• A star some 450 light years away was found to have dust and gas rings
  • It led scientists to revisit a solar system formation theory from the 1700s
  • The study opened new possibilities for astronomers to explore more about solar system formation

A strange gas-ringed system has led scientists to revisit an older theory about solar system formation. A new study adds new insights into the centuries-old theory.

Some 450 light years from the Earth in the constellation Taurus, there is a young star with a peculiar feature that led scientists to revisit an old theory about the formation of solar systems. It is because this star, dubbed HL Tauri, was found to have a system of concentric rings of gas and dust, between the gaps of which planets are being produced.

So far, there are several theories as to how solar systems form, including the Nebular Theory, which suggests that the solar system started as a massive cloud of gas that contracts under self gravity, and the Capture Theory, which says the solar system was formed from interactions of the sun with a protostar.

What's interesting about HL Tauri is that it lends credence to an earlier theory by Pierre-Simon Laplace from 1796, which had suggested that the clouds of gas and dust around new stars combine to form rings and, eventually, planets.
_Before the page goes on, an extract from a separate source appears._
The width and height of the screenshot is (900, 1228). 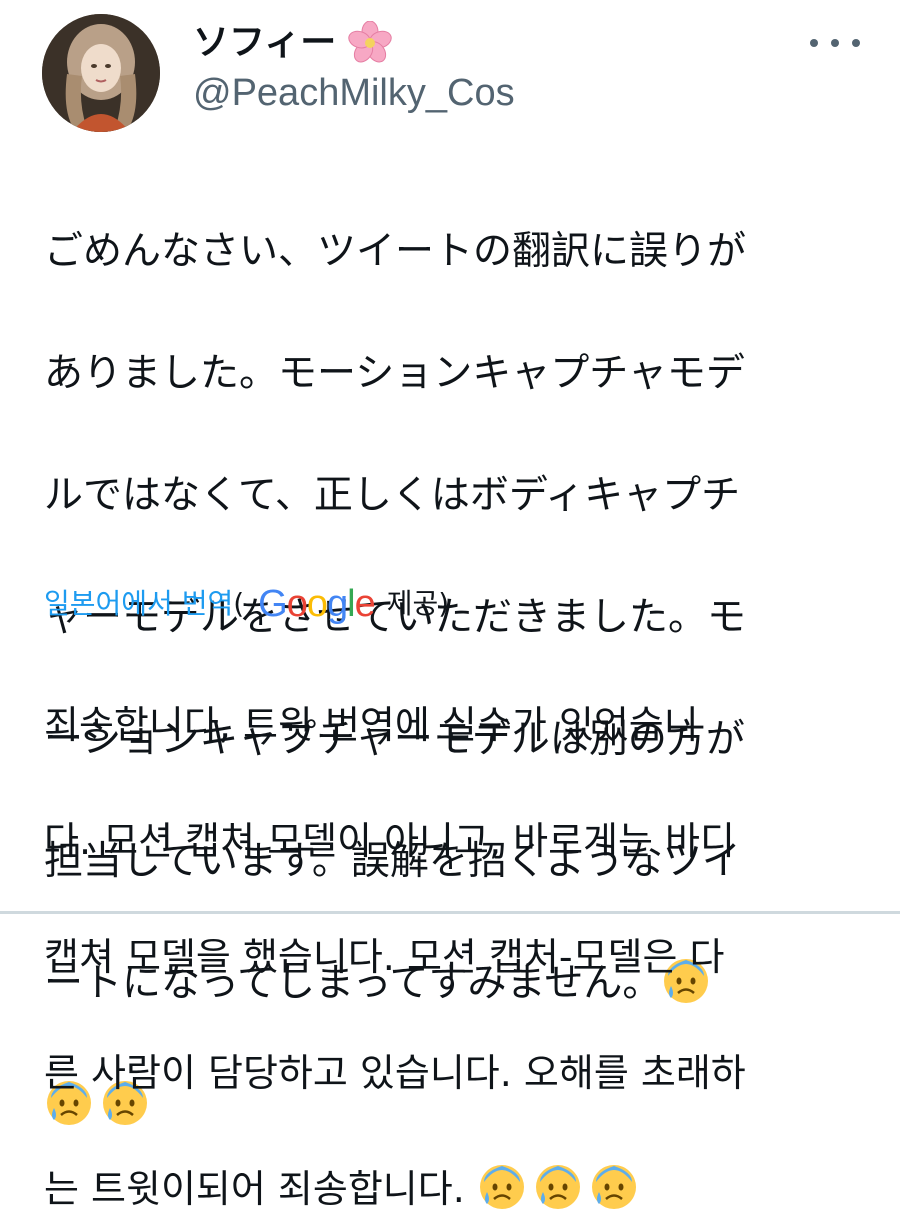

In 2014, an image of the planetary rings was even captured by the Atacama Large Millimeter Array.

In a new study published in the Journal of Mathematical Physics, a researcher used time-dependent Euler-Poisson equations to determine the conditions that could possibly form the ringed pattern and found that the process merely required the right circumstances.
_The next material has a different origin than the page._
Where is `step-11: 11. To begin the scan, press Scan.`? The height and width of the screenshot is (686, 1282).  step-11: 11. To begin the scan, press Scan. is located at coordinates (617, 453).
"I was able to present three analytical solutions that demonstrate rings can form, insight that cannot be obtained from the original system of equations," study author Mayer Humi, of Worcester Polytechnic Institute, said in a news release. "The real challenge is to show that the rings can evolve further to create the planets."
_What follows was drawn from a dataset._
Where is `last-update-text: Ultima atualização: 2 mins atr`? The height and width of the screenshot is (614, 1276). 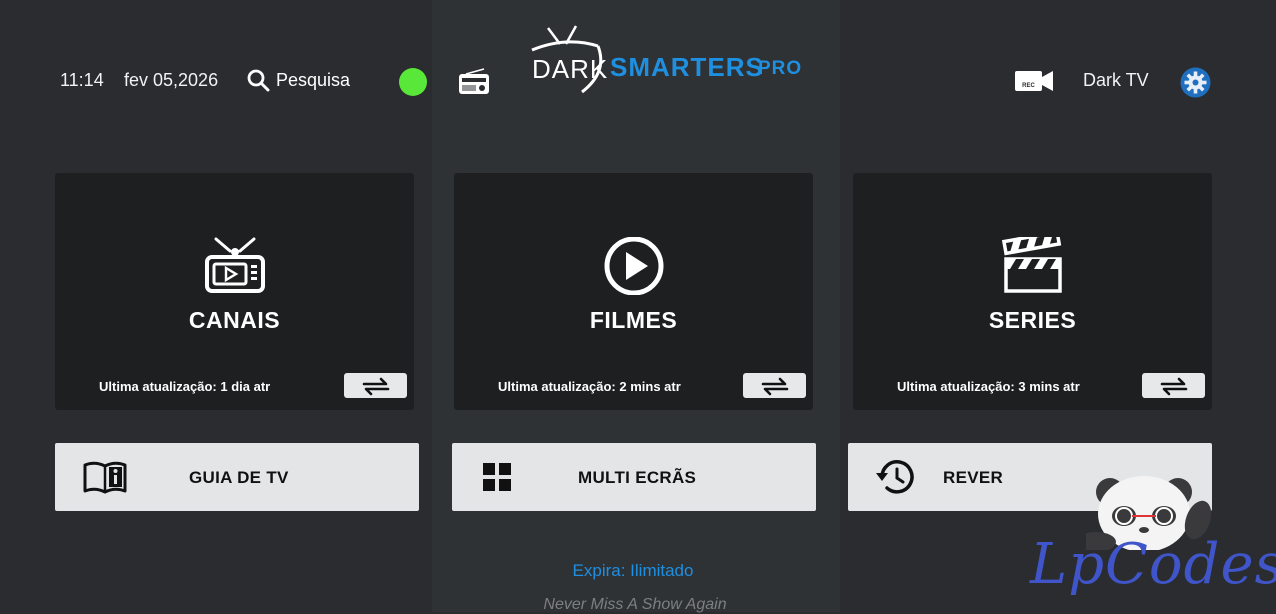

So far, the theories regarding the formation of solar systems help provide an overall understanding of how they form. However, there is no one specific theory that can provide a complete and flawless explanation for these events. With HL Tauri and the new study, there would be new possibilities for astronomers to explore.

"(I)t is hoped that the present analytic study may prove to be useful for astronomers seeking to understand the origin of ring-like structures and embedded planets in gaseous circumstellar disks, such as that of HL Tau," the author wrote in the study.